→ **PROBLÈME POSÉ A**
Recopiez fidèlement un extrait du passage proposé : commencez aux mots « J’aime bien mes » et arrêtez-vous après « mes fantaisies scripturales. ».
→ **PROBLÈME POSÉ B**
Répondez aux questions suivantes à partir du passage proposé.
(i) Quel peintre est cité à propos de différentes faces de la chose représentée posées sur une même toile ?
(ii) Que fait Annie ?
(iii) Que voit-on par la fenêtre, au-dessus de la rambarde du balcon ?

→ **PASSAGE PROPOSÉ**
┄┄┄┄┄┄┄┄┄┄

J’aime bien mes oxymores. Ils me rassurent. Ils me permettent de regarder les évènements dans leur ensemble. Picasso, dans la maitrise de son art, a peut-être voulu cela en posant sur une même toile différentes faces de la chose représentée. Jacques me dira certainement que je n’ai toujours pas compris l’art de Picasso. Ce bel hidalgo, dans son art, a connu une grande réussite, ce qui n’est pas mon cas. Quelle différence éloquente ! Alors, je reste modeste avec mes fantaisies scripturales.

Le quart d’heure d’information que nous écoutons chaque matin à la télévision, les bavardages de couloir, les annonces de sécurité maintes fois répétées par la sonorisation du navire nous oblige à ouvrir les yeux. Une tempête submerge le monde. Nos dirigeants, bons ouvriers, mettent en place des dispositions pour protéger la population de notre pays. Nous savons tous que l’efficacité des mesures prises sera lente, mais qu’elle aura un aboutissement. Globalement, nous sommes confiants, mais quand un proche est effleuré, nos yeux deviennent humides. Cette tempête gronde, ronfle, mais du siège sur lequel je suis assis, je ne l’entends pas. Je regarde par la fenêtre, au-dessus de la rambarde de mon balcon, je vois la mer. Hier, aujourd’hui, l’eau est si calme, sa surface si lisse, que les nuages s’en servent de miroir pour se coiffer. Annie lit, allongée à mes côtés. La température est douce, que peu de vent. Vous qui me lisez, tendez la main, attrapez votre dictionnaire, vérifiez que c’est bien cela l’ataraxie.

┄┄┄┄┄┄┄┄┄┄

→ **DONNÉES FOURNIES**
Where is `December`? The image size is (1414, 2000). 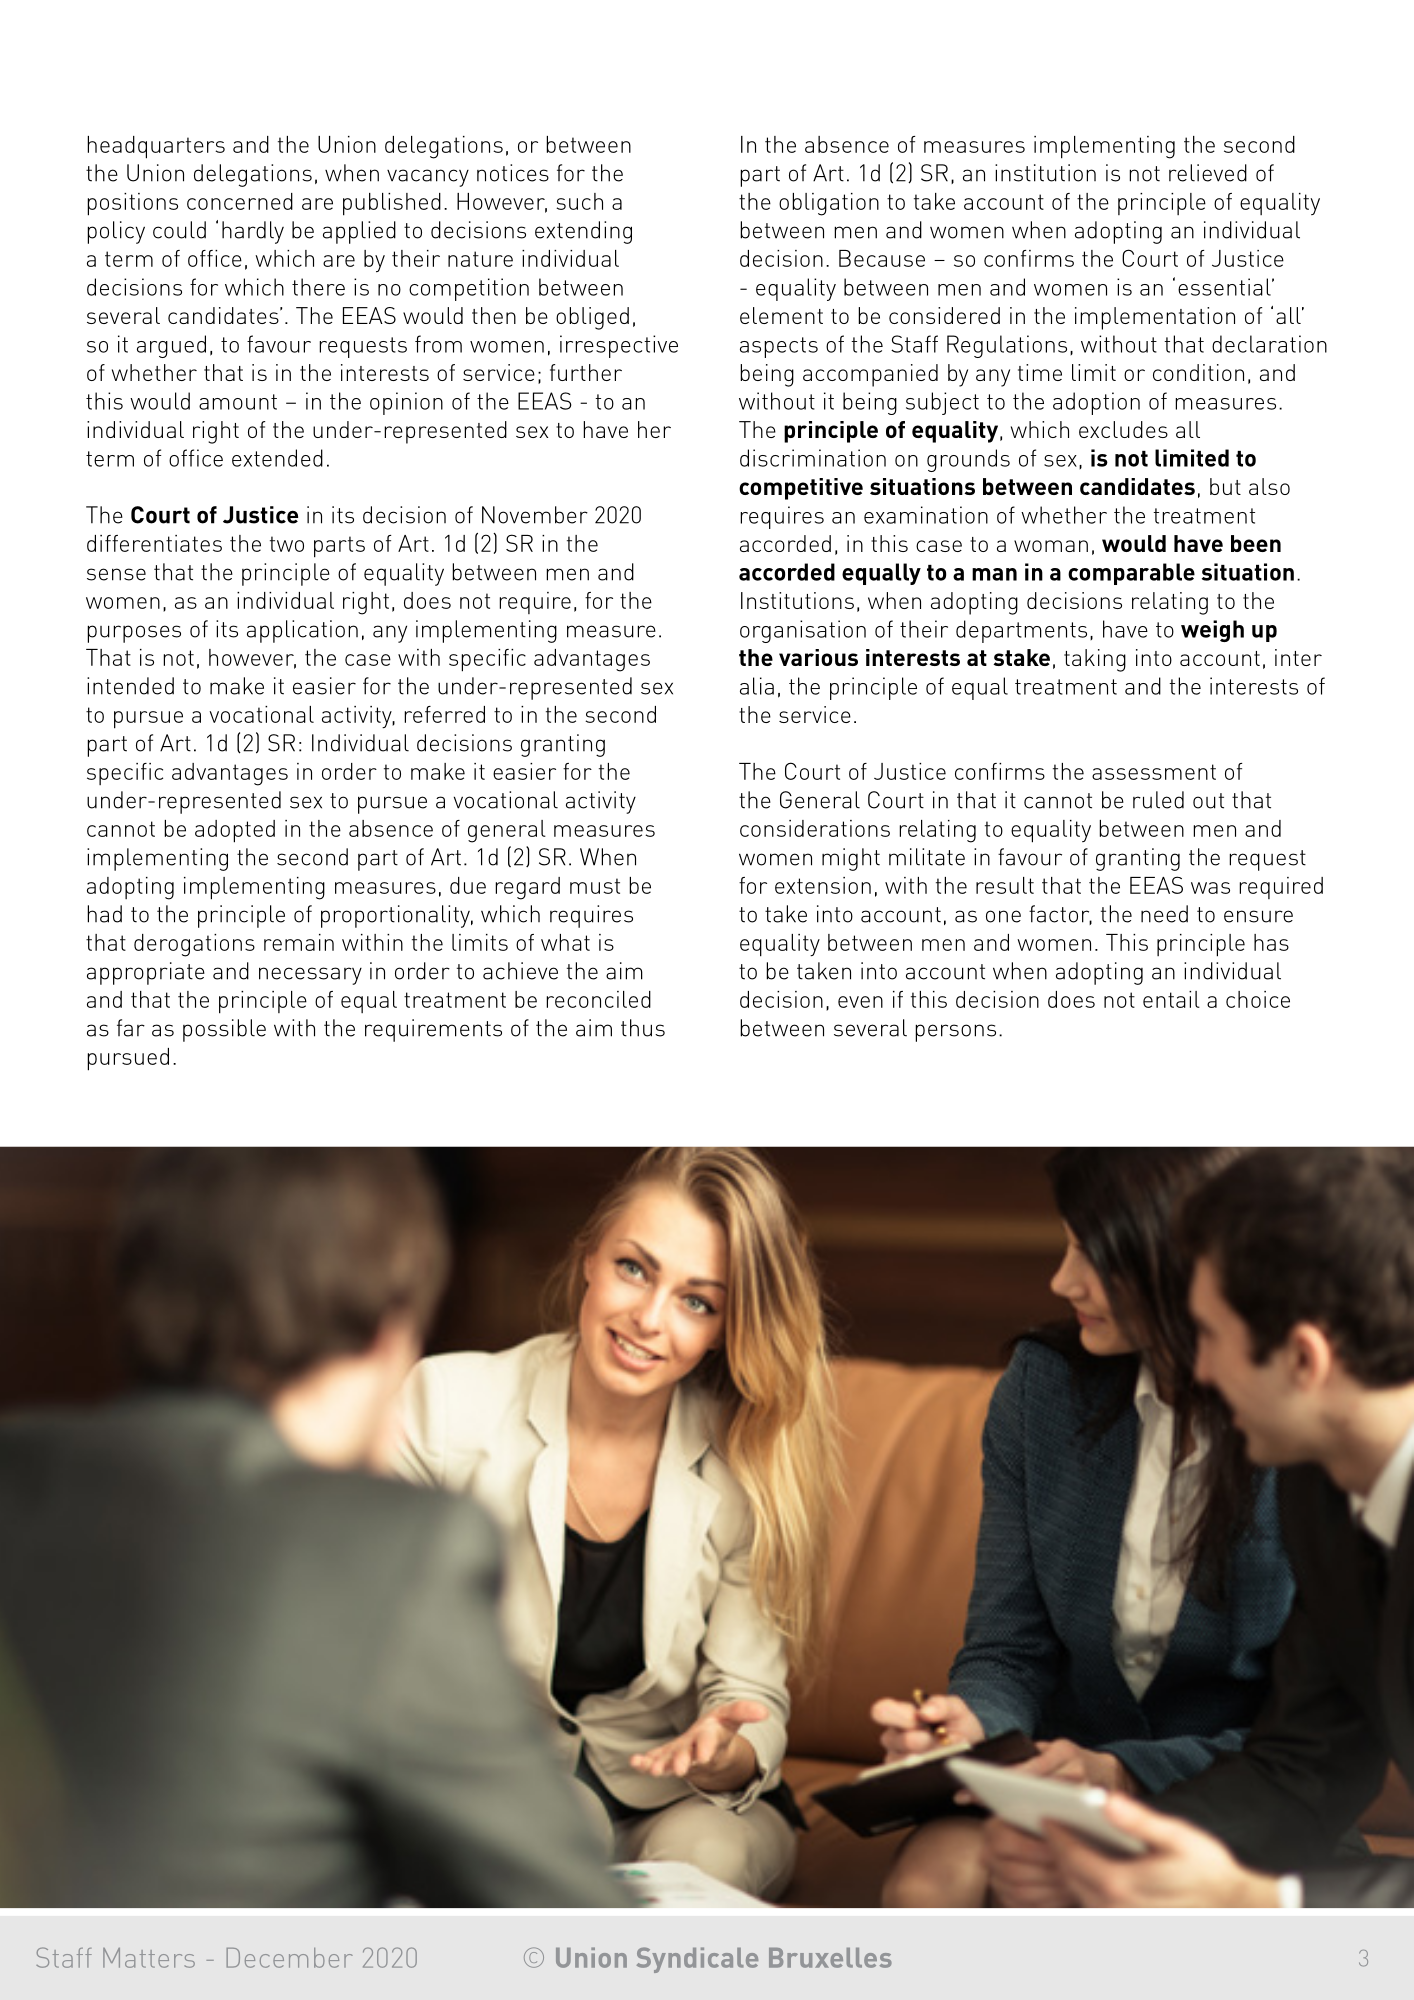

┄┄┄┄┄┄┄┄┄┄

→ **SOLUTION PROPOSÉE A**
J’aime bien mes oxymores. Ils me rassurent. Ils me permettent de regarder les évènements dans leur ensemble. Picasso, dans la maitrise de son art, a peut-être voulu cela en posant sur une même toile différentes faces de la chose représentée. Jacques me dira certainement que je n’ai toujours pas compris l’art de Picasso. Ce bel hidalgo, dans son art, a connu une grande réussite, ce qui n’est pas mon cas. Quelle différence éloquente ! Alors, je reste modeste avec mes fantaisies scripturales.

→ **SOLUTION PROPOSÉE B**
(i) Le peintre cité est Picasso.
(ii) Annie lit, allongée.
(iii) On voit la mer.